Why is normalization of condition images and target images different?
When creating my own dataset based off of the dataset tutorial, I noticed that the source images and target images are normalized between different values
# Normalize source images to [0, 1].
source = source.astype(np.float32) / 255.0
# Normalize target images to [-1, 1].
target = (target.astype(np.float32) / 127.5) - 1.0
I couldn't find any information on why these are normalized differently in the paper or on github. Is this difference important?
Oh, does this have to do with ReLU not being able to output negative values?
https://github.com/lllyasviel/ControlNet/commit/330064db78c54b6a9710e883f1c885ffadc3f7c7 looks like it was purposefully changed to be this way recently

The new conditioning information (hint; edge maps; normal maps; etc) are encoded using a convnet Epsilon that is trained during training. Since this is a separate network, it doesn't really matter if inputs are normalized to [0, 1] or [-1, +1], or [0, 255.0], it should still work.
Noticed that this network, code here: https://github.com/lllyasviel/ControlNet/blob/main/cldm/cldm.py#L146-L162
has 3 2d-conv layers with stride=2. Each of these conv layers reduce the spatial dimension of the input feature map in half. The combined effect of the entire model is to reduce the input feature map by a factor of 8 (=2 ** 3).

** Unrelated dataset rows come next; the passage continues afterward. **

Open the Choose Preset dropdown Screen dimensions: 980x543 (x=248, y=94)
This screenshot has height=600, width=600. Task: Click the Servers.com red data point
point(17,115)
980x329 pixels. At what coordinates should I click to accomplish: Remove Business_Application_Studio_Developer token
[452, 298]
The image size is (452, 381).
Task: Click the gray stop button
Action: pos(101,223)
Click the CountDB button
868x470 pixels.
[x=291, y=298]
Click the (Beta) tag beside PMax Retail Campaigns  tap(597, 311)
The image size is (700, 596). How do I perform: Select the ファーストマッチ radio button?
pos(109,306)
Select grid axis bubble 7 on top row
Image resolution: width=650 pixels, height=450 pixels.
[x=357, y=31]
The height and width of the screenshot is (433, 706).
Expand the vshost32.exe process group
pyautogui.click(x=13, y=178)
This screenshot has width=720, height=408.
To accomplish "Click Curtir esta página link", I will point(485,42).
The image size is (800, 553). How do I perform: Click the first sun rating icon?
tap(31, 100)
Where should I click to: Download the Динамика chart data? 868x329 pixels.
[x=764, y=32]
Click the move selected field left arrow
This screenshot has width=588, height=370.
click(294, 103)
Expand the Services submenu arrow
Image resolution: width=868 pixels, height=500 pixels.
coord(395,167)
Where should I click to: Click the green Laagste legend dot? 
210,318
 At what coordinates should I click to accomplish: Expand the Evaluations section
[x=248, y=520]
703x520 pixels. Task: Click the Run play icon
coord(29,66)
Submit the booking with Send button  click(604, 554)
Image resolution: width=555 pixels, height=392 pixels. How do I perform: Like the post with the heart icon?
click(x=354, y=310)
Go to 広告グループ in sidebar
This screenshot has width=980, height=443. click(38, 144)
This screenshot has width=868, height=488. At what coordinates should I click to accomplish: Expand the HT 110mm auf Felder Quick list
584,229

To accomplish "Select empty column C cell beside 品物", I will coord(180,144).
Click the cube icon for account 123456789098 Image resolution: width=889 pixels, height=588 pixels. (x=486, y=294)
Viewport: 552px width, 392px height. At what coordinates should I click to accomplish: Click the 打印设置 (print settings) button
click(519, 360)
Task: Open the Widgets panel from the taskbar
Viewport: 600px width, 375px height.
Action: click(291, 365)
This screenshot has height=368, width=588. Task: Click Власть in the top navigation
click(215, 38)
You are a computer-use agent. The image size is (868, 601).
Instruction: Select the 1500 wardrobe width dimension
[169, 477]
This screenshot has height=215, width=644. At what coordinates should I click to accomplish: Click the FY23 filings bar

This is consistent with the reduction factor of the VAE in SD (512 (image size) / 64 (latent feature map size) = 8).
But then why the author modify the code separately if both ranges work?
The new conditioning information (hint; edge maps; normal maps; etc) are encoded using a convnet Epsilon that is trained during training. Since this is a separate network, it doesn't really matter if inputs are normalized to [0, 1] or [-1, +1], or [0, 255.0], it should still work.
Noticed that this network, code here: https://github.com/lllyasviel/ControlNet/blob/main/cldm/cldm.py#L146-L162
has 3 2d-conv layers with stride=2. Each of these conv layers reduce the spatial dimension of the input feature map in half. The combined effect of the entire model is to reduce the input feature map by a factor of 8 (=2 ** 3). This is consistent with the reduction factor of the VAE in SD (512 (image size) / 64 (latent feature map size) = 8).